Thierry Sachot, le président de la Cité de l’Objet Connecté nous parle de l’intérêt principal à tout cela : c’est qu’il y a des objets.  Ce sont des objets physiques qu’il faut fabriquer, car on parle de concentrateurs, on parle de terminaux, etc. Ce sont ces objets qui vont devoir être réalisés qui est intéressant pour la Cité de l’Objet Connecté. Ces objets ont de l’électronique le plus souvent, et c’est donc également une opportunité sur ce secteur. Et sur les pays de Loire, ça représente environ 25 000 emplois, 500 entreprises, ce qui est donc un intérêt supplémentaire de se porter sur le sujet de l’IoT. Cette Cité donne un nouvel élan à cette filaire de l’IoT, qui est marché transversal, que l’on retrouve dans tous les domaines, de l’automobile à la santé en passant par les jouets ou les plantes.

Cité de l'Objet Connecté Angers Plaque d'inauguration

Ce marché, il faut réussir à le capter. Mais il a aussi des particularités, comme le time to market ou le fait de réagir vite, être capable de tester l’usage très rapidement. Il faut également un mode collaboratif. On ne peut pas travailler en silo avec les électriciens d’un côté, et les ingénieurs de l’autre, etc. La Cité, c’est donc une plateforme innovante industrielle qui rassemble toutes ces compétences en un lieu. Ce plateau commun offre des services à ces porteurs de projets, qui seraient plus difficiles d’accès dans un autre lieu. Le but est donc d’accélérer le passage de l’idée, à la réalisation.

Actuellement, la Cité de l’Objet Connecté, ce sont 20 projets pour la fin de l’année. Une première  étape appelée Fablab, avec des équipements qui sont mis à la disposition des porteurs de projets pour qu’ils réalisent leur maquette et prototype. L‘autre étape est plus industrielle. Dans la première étape ce sont environ 10 projets et dans la seconde près de 18.

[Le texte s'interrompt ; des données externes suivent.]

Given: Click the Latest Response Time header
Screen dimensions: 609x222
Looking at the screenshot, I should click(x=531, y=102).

La visibilité internationale n’est pas en reste, avec la visite de Gary Shapiro le président du CES de Las Vegas, venu visiter la Cité de l’Objet Connecté. Également des déplacements à Austin aux Etats-Unis, ville jumelée avec Angers et le maire d’Angers ayant été le chef de la délégation. Tout ceci permet cette visibilité mondiale pour la ville et les startups française de l’IoT. D’ailleurs, des incubateurs américains vont accueillir 12 startups d’Angers dès l’année 2016, afin de développer leurs projets, mais sur le sol US.

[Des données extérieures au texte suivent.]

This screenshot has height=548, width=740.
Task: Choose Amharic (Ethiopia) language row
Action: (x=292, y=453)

Conclusions sur l’IoT à la française

On le voit bien, l’augmentation de l’IoT s’accélère partout et tous les sujets se regroupent. Des nouveaux besoins aux nouveaux accélérateurs, en passant par les révolutions techniques nécessaires mais également législatives et de visibilité. Nous sommes au début d’une nouvelle ère où nous pouvons tirer les cartes du jeu.

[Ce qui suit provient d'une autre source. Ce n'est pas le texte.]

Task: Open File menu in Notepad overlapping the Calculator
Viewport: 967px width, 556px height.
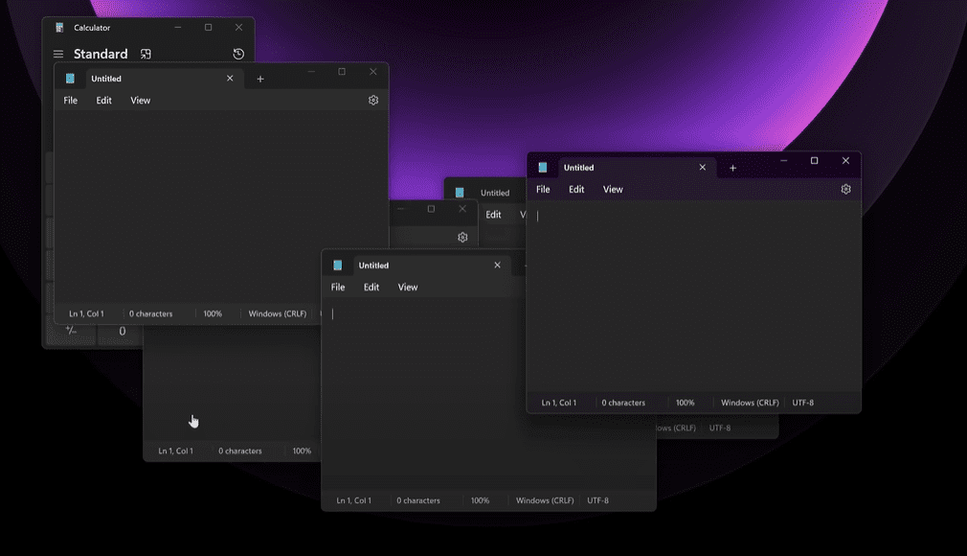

Les collectives locales et les forces publiques l’ont bien compris, la compétitivité de la France sur ce marché transversale qu’est l’IoT met certes du temps à démarrer, est encore, de fait, petit, mais il a le mérite d’exister et de faire vivre l’espoir de l’émergence de startups française aux idées révolutionnaires et indépendantes dans le domaine technico-créatif de l’IoT mondial. L’ensemble des industriels, avec la FIRIP, mais également avec le plan Très Haut Débit 2012 de la présidence de la République, la Cité de l’Objet Connecté, mais aussi avec des acteurs comme la Caisse des Dépôts, montrent bien que les idées et réalisations sont là. Maintenant à savoir si les décisions seront prises rapidement afin que cette filière soit à l’avant-garde, c’est une autre histoire. Saluons les idées, les projets et les réformes, mais attendons les concrétisations rapides et les réussites, les french success story qui perdurent, afin de nous faire clairement une idée de ce que vaut la French IoT. Mais nuls doutes que la French Tech saura porter haut et fort les couleurs et créations française dans les domaines avancées. Soyons chauvin et laissons le doute positif s’installer. La première des idées reste avant tout la confiance en soi.